The mythmakers hold that Israel has always only ever sought peace and compromise with the Palestinian people and her Arab neighbours. The invasion of Egypt in 1956, the pre-emptive strikes of 1967, the invasions of Lebanon in 1978, 1982 and 2006 were all defensive wars.

Israel's occupation of the West Bank and Gaza, her annexation of Jerusalem, the illegal settlements begun in 1967 and adopted as official policy in the early 1970s, the encouragement of religious fundamentalist settlers through Gush Emunim, and the continued expropriation and expansion of settlements are justified in the name of security.

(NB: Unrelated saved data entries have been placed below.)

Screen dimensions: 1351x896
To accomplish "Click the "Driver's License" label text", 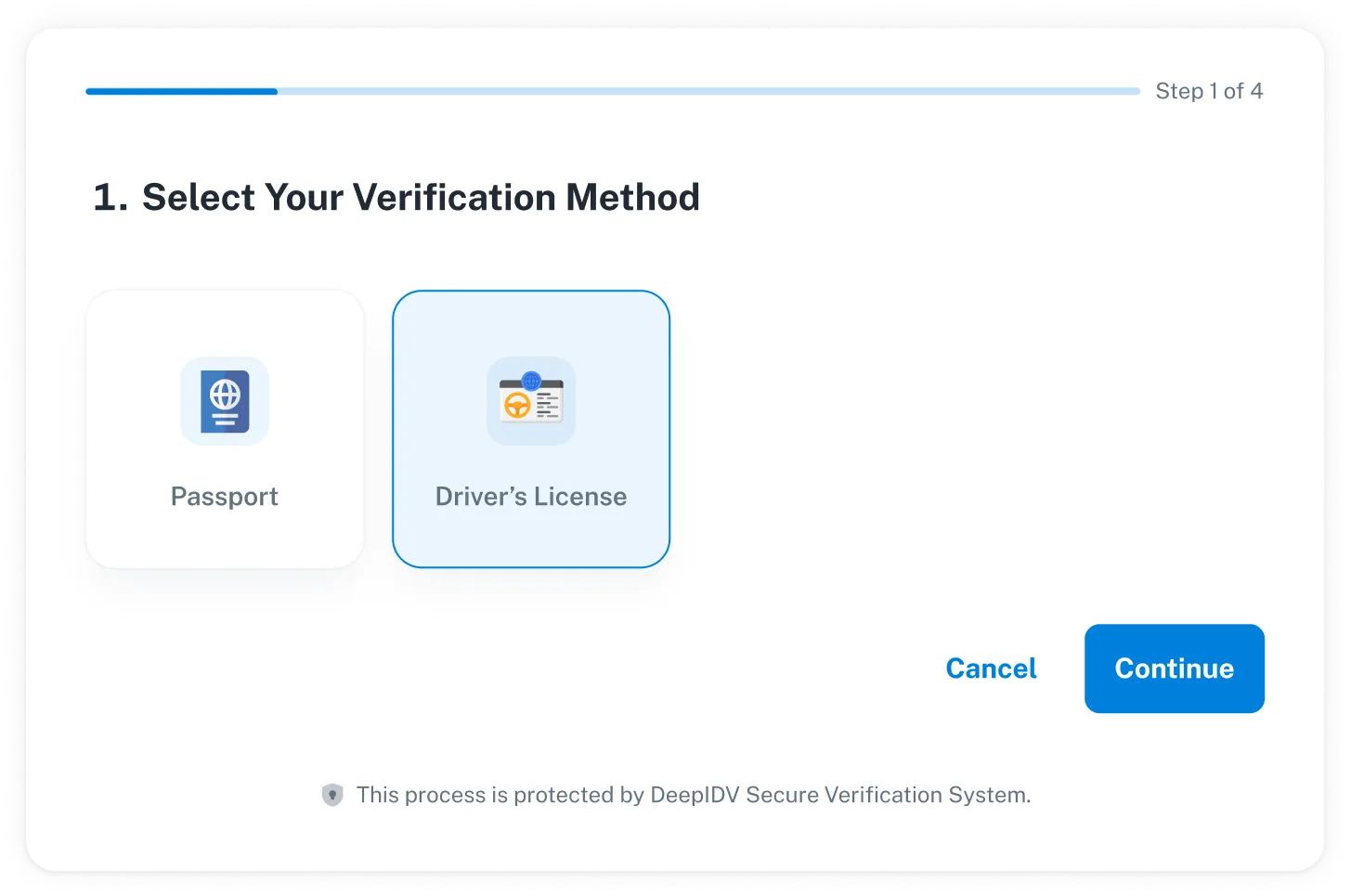I will click(x=531, y=497).
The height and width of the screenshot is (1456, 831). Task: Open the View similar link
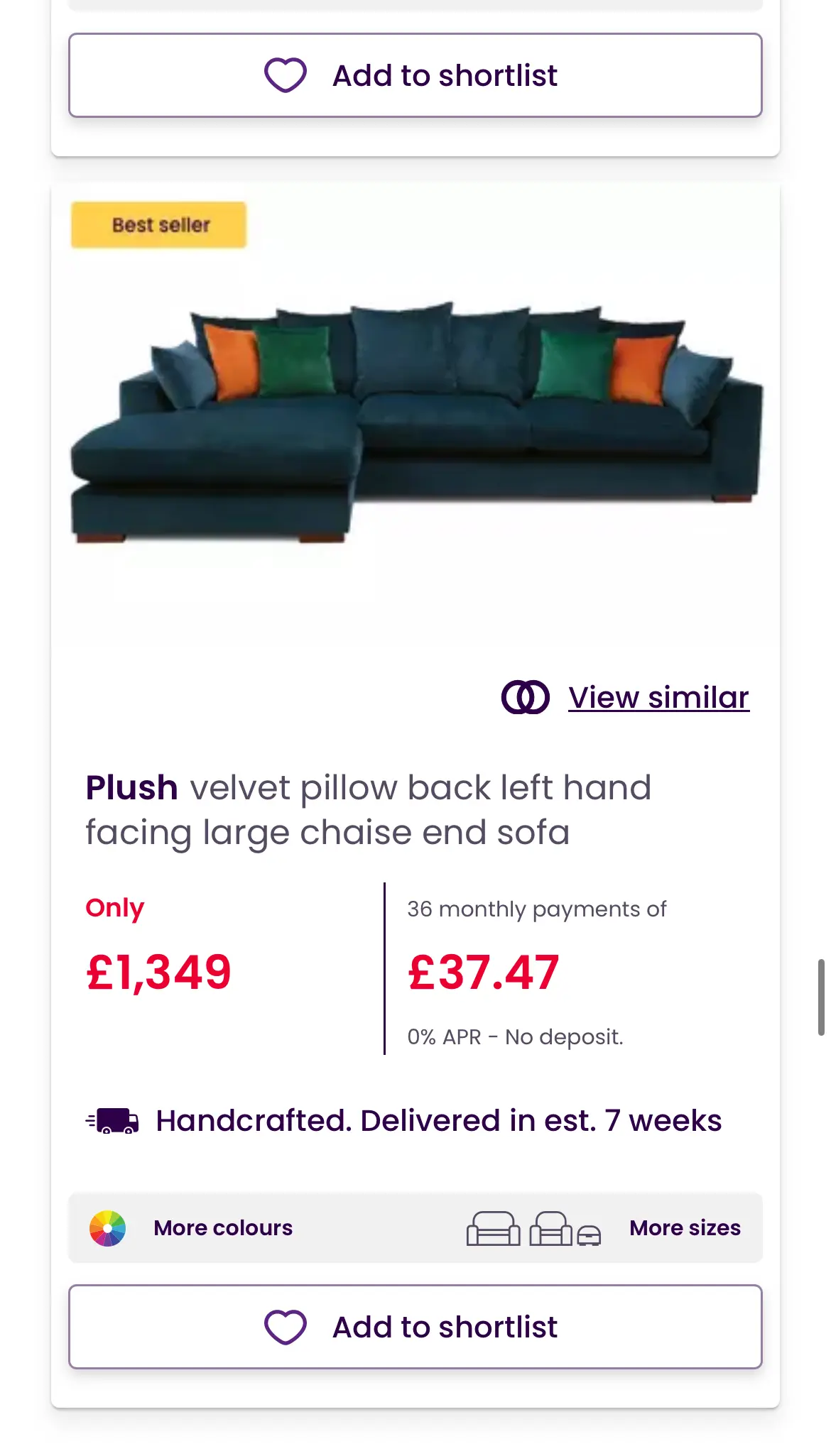658,697
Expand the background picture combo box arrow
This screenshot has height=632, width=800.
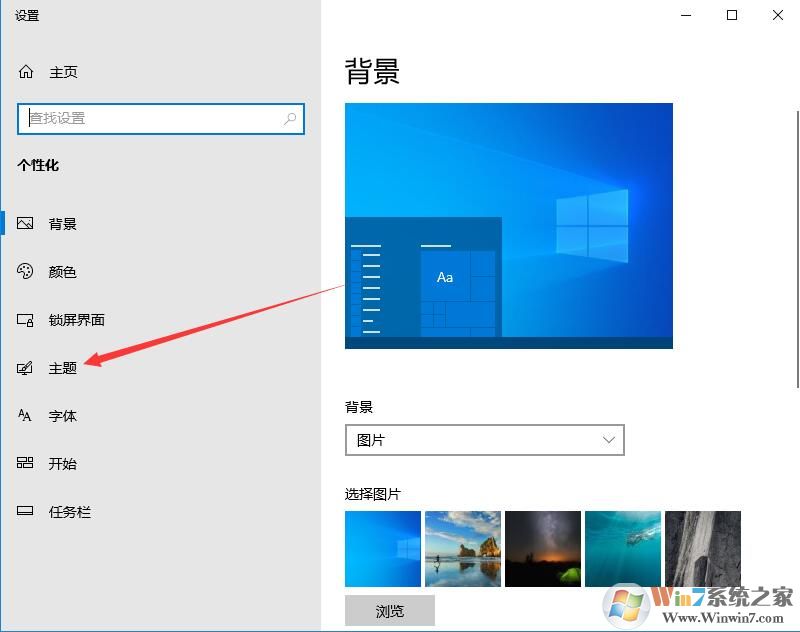pyautogui.click(x=608, y=439)

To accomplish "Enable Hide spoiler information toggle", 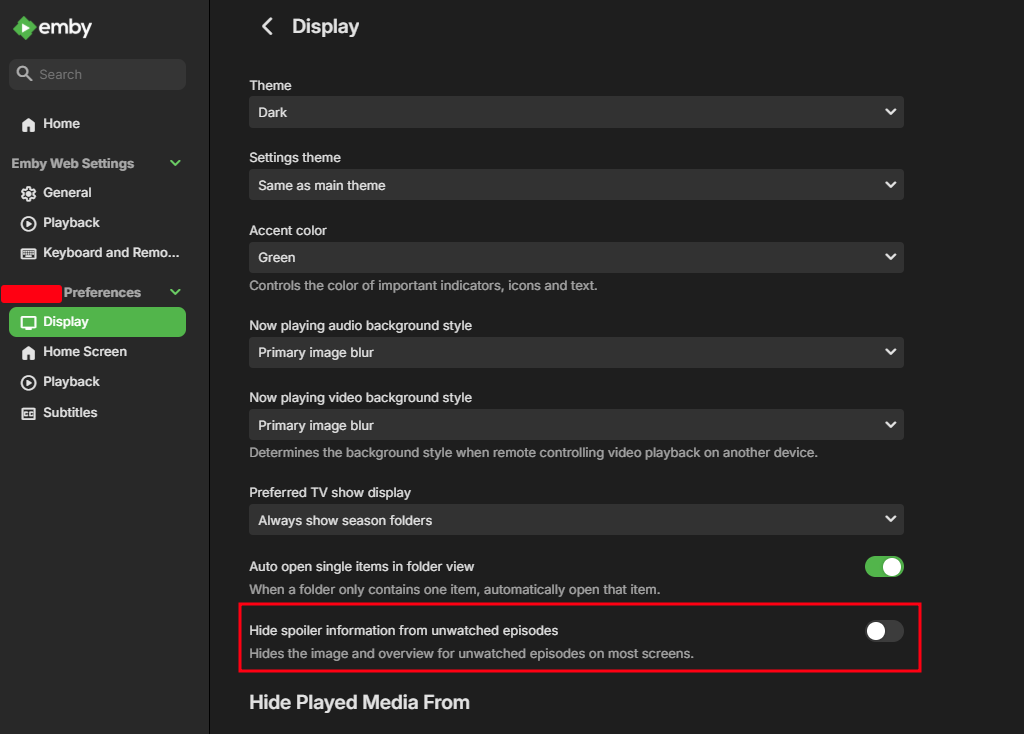I will pyautogui.click(x=884, y=631).

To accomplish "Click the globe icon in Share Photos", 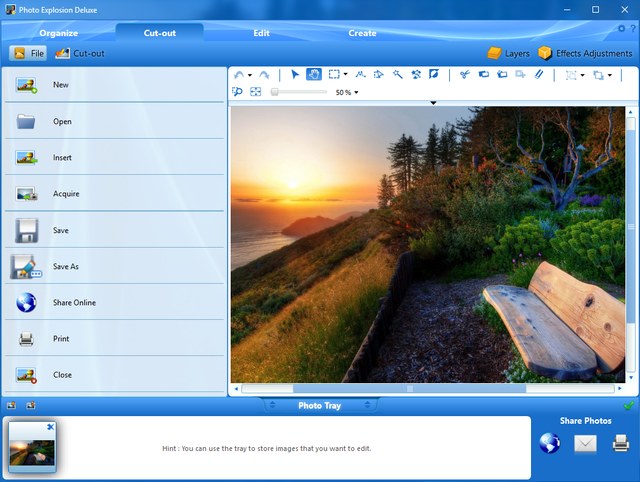I will tap(549, 444).
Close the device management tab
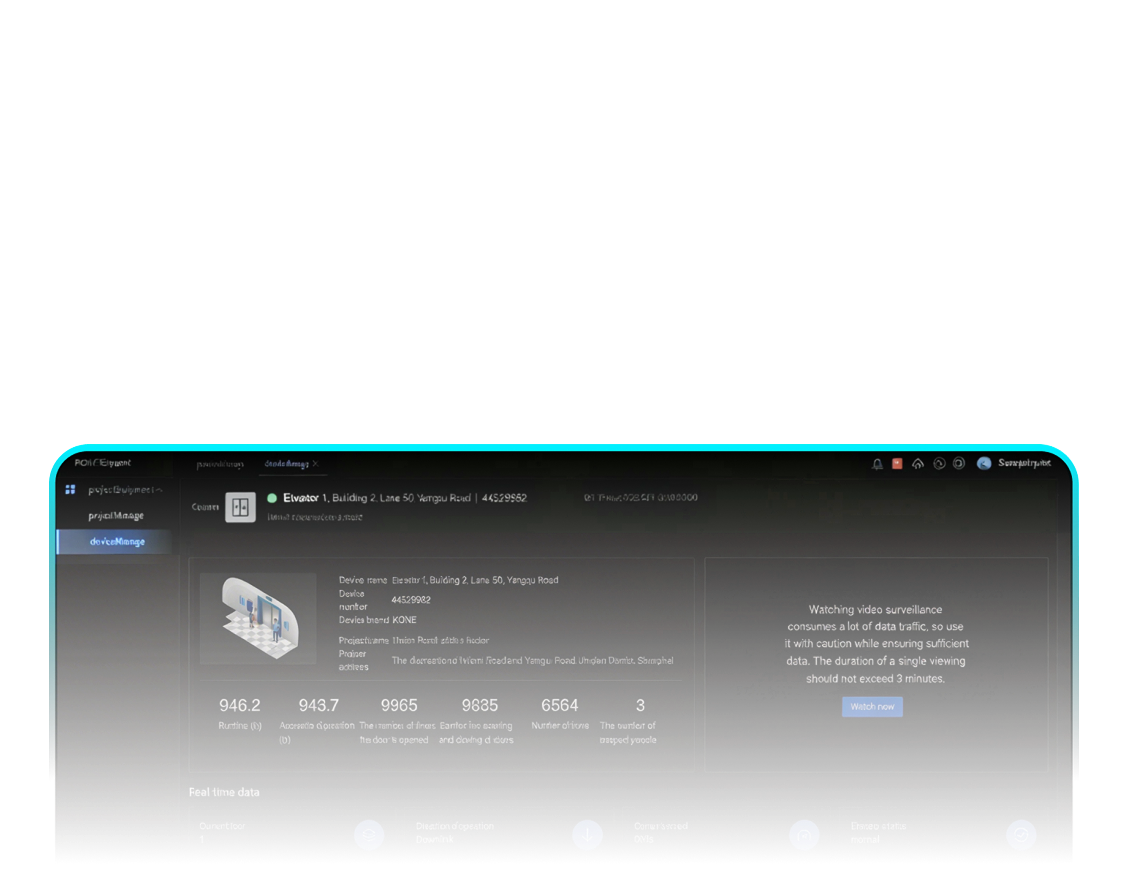This screenshot has width=1128, height=870. (316, 464)
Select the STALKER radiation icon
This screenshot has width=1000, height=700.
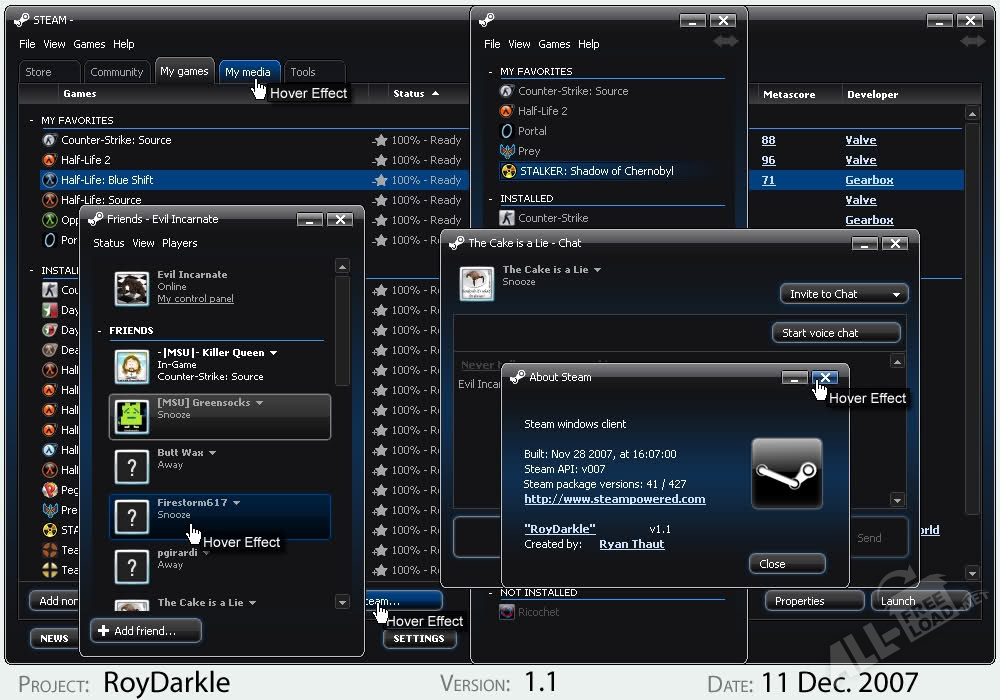[507, 171]
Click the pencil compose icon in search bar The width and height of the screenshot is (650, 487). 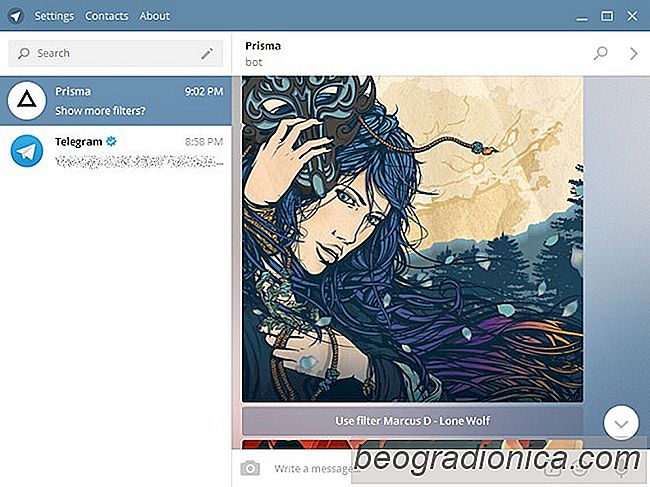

Security is the justification for the building of 700km of a separation/apartheid barrier within Palestinian territory, 600km of settler-only roads, and more than 450 roadblocks within the West Bank. That all this is done on Palestinian land, contrary to international law and the 4th Geneva Convention, is disregarded, or barely commented on. As for the security of the Palestinian people and their protection from the Israeli military occupation, it's not an issue - because the Israeli forces are defensive in nature and never kill indiscriminately.

Once again, creating the myth is more important than the facts. Israel is facing "unremitting rocket fire killing and maiming Israeli civilians", threatening "the very existence of the Jewish state", writes Charles Krauthammer (not a state of all its citizens, note). This is barely credible: the fourth strongest military force in the world, a nuclear power, a major arms exporter, at risk from home-made rockets. Palestinian violence against innocent Israeli civilians is deplorable, but pales when compared with the destruction inflicted by the Israeli forces. Since 2004, Palestinian militants have killed 12 Israeli children; the Israeli armed forces have killed more than 430 Palestinian children.

Since the mid-1970s the international community has recognised the two-state solution along the 1967 green line as an acceptable compromise. Does Dermot Meleady (Letters, May 19th) accept this solution? Let him say explicitly that Israel should withdraw from East Jerusalem, dismantle its settlements, and give up its claim to any of the 22 per cent of historic Palestine that it has occupied since 1967.

Perhaps he would also like to call on Israel to support the conference in Dublin calling for a ban on cluster munitions. - Yours, etc,

TOMAS McBRIDE, Wood Road, Letterkenny, Co Donegal.